STUDY MATERIAL section start
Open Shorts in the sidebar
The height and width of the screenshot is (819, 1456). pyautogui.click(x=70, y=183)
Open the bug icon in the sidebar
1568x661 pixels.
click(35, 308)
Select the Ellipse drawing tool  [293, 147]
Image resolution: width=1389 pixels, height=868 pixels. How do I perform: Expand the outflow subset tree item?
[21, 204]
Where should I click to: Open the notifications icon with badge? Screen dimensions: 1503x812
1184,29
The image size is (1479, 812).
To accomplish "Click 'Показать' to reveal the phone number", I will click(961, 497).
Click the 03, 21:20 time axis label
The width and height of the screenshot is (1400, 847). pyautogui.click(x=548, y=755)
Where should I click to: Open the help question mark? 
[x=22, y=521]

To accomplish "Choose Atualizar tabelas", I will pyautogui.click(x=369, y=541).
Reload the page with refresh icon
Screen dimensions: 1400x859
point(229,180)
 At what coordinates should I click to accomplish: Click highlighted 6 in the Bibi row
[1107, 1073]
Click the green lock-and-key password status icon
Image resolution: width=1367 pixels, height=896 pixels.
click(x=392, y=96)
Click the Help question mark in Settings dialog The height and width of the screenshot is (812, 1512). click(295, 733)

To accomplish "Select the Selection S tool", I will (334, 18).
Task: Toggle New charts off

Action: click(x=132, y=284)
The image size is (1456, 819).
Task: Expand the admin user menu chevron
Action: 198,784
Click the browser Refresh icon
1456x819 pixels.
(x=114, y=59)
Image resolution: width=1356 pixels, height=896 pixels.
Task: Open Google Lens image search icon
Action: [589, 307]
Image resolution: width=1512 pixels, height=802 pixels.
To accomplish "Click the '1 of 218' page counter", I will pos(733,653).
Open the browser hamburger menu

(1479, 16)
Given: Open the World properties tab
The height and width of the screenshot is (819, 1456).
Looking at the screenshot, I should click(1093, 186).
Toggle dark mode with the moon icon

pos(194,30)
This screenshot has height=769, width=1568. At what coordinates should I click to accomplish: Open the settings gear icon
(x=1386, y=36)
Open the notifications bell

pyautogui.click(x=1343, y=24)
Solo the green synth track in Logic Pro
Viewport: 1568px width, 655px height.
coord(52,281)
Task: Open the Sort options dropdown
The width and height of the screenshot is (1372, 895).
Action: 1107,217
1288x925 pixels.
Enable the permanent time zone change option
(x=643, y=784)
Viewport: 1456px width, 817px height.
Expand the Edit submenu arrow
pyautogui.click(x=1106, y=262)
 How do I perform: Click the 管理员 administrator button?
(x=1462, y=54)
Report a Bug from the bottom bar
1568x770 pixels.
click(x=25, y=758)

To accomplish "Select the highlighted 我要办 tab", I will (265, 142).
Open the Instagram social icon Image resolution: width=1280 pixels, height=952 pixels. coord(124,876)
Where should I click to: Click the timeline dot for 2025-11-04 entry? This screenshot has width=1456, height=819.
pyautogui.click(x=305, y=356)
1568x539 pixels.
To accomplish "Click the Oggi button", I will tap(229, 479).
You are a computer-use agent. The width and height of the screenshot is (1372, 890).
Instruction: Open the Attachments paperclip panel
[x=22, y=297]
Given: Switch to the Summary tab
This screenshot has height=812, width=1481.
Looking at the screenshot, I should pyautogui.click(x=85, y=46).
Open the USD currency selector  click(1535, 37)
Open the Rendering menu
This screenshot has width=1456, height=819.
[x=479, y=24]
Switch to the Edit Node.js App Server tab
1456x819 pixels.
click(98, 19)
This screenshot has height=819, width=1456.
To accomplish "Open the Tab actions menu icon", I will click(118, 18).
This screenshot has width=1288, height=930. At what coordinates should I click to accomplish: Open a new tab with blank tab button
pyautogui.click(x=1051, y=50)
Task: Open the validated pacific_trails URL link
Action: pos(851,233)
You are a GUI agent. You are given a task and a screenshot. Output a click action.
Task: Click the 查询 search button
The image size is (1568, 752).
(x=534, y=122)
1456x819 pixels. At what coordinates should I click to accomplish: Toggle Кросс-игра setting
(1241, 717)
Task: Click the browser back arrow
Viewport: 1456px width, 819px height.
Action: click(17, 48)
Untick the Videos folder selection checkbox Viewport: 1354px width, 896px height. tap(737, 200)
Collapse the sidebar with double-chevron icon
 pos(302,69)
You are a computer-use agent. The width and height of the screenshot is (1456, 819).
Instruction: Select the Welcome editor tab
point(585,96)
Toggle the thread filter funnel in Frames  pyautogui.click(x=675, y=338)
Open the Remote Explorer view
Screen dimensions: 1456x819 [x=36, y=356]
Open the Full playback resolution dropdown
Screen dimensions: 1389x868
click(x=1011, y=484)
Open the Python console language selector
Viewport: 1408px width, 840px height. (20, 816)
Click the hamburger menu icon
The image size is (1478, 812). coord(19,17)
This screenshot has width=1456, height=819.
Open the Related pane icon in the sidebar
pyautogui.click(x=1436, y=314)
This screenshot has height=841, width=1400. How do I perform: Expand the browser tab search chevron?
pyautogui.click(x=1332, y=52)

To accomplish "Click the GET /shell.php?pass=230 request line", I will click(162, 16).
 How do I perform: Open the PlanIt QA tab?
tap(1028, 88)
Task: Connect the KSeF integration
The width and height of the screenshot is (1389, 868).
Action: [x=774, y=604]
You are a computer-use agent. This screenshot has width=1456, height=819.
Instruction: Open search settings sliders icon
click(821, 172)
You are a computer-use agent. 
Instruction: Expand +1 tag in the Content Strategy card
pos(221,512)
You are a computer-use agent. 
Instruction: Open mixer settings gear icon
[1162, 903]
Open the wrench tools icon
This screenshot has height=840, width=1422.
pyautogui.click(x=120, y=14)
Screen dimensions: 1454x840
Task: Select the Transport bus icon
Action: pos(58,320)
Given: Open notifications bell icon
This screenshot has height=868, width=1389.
STUDY MATERIAL section end
- WHAT TO WORK ON:
Among the lines above, find those with the word "page" and list them.

- SOLUTION TO THIS TASK:
Reload the page with refresh icon
To accomplish "Click the '1 of 218' page counter", I will pos(733,653).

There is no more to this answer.